▶ [Exercise inputs]
»»

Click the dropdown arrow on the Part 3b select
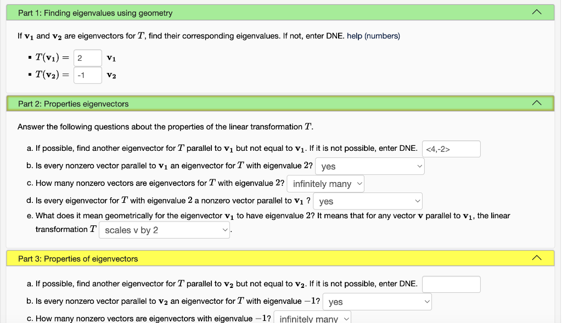 pyautogui.click(x=426, y=302)
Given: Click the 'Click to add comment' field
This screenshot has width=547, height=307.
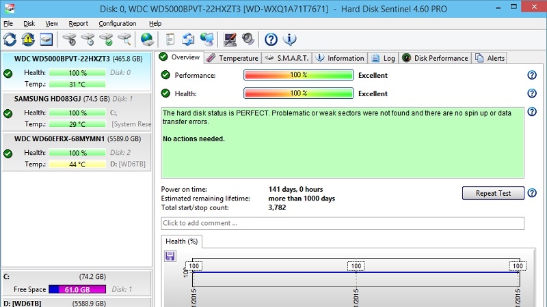Looking at the screenshot, I should coord(343,223).
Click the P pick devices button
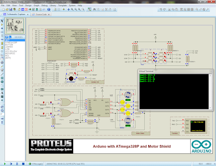 pyautogui.click(x=7, y=37)
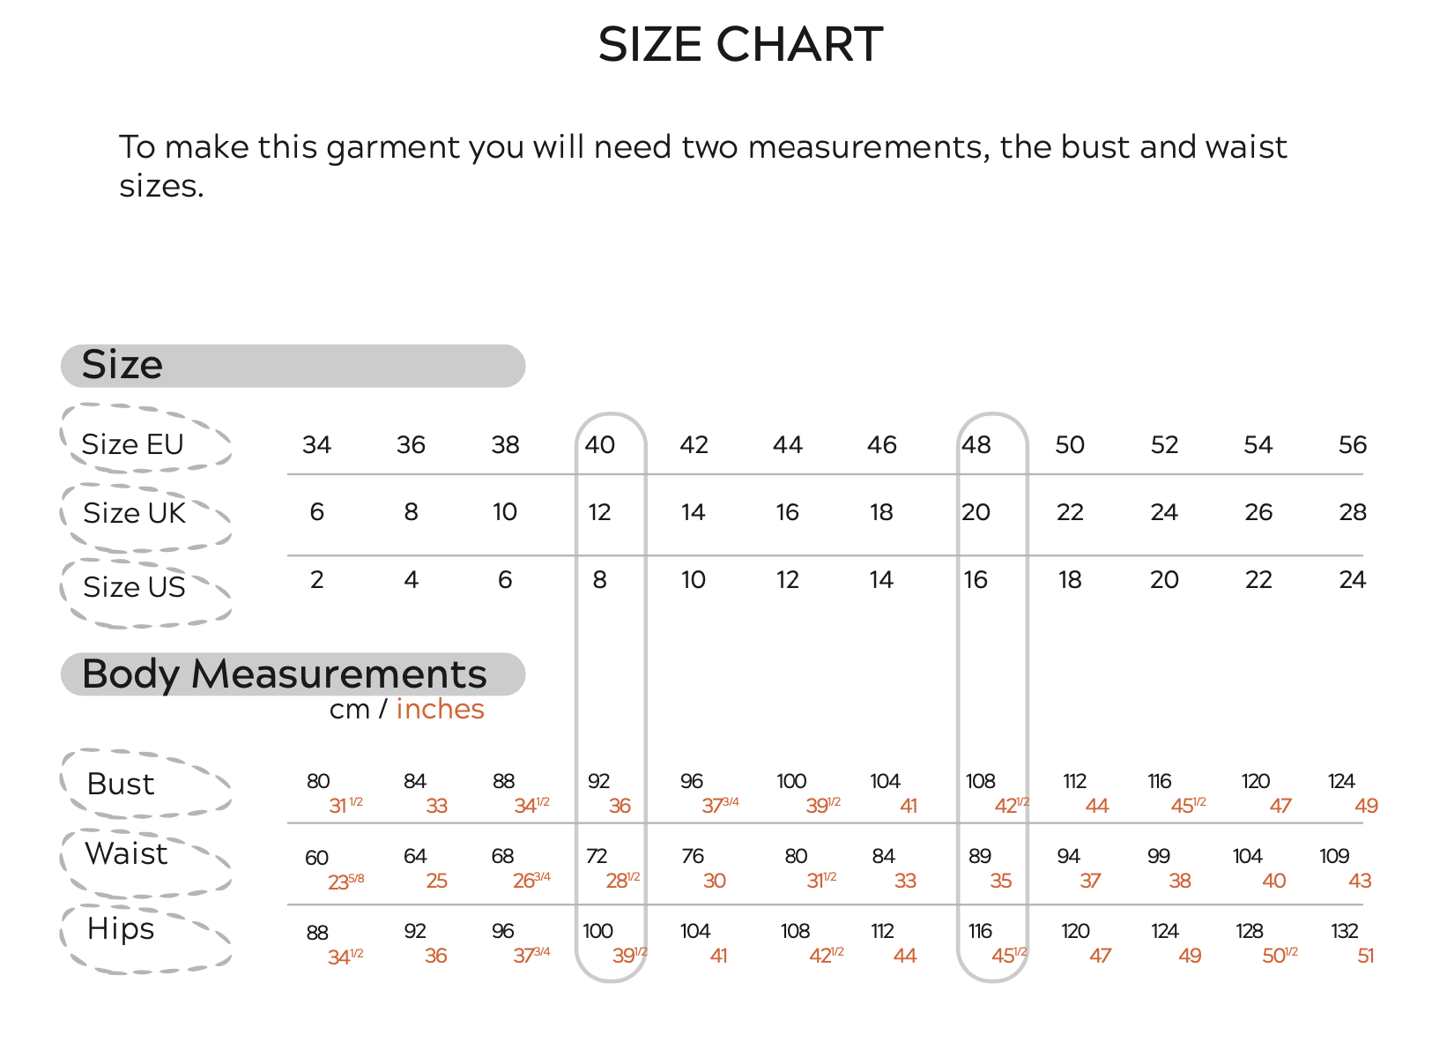Screen dimensions: 1447x1042
Task: Select the Waist row label
Action: pyautogui.click(x=126, y=853)
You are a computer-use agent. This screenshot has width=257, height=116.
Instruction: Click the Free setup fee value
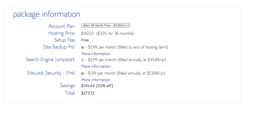[x=85, y=40]
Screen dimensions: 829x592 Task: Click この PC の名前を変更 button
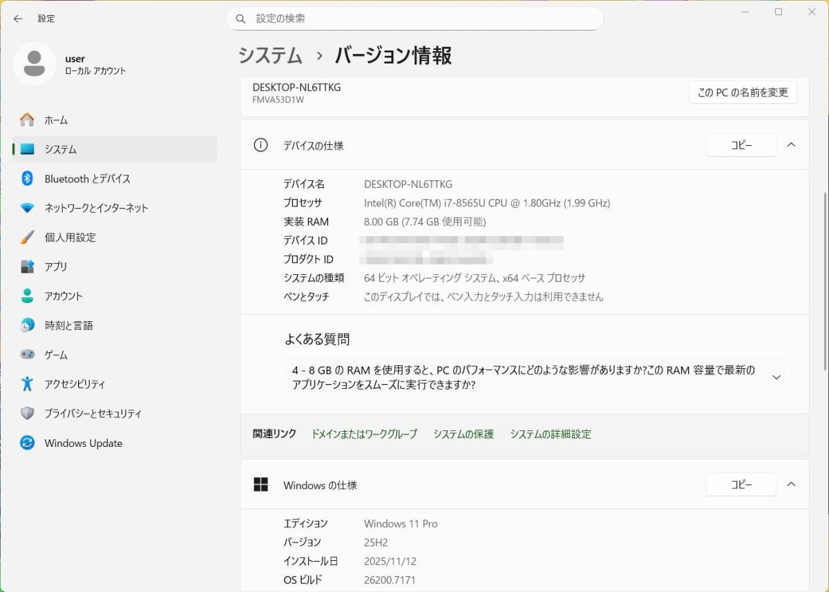point(743,93)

««

▶ [Task] Skip every picture and retype only the lines from the line with "Instruction: Click the Free setup fee value" through the last line of the listing, both ends included, exactly as they appear.

▶ [Worked solution]
Instruction: Click the Free setup fee value
[x=85, y=40]
Screen dimensions: 829x592 Task: Click この PC の名前を変更 button
point(743,93)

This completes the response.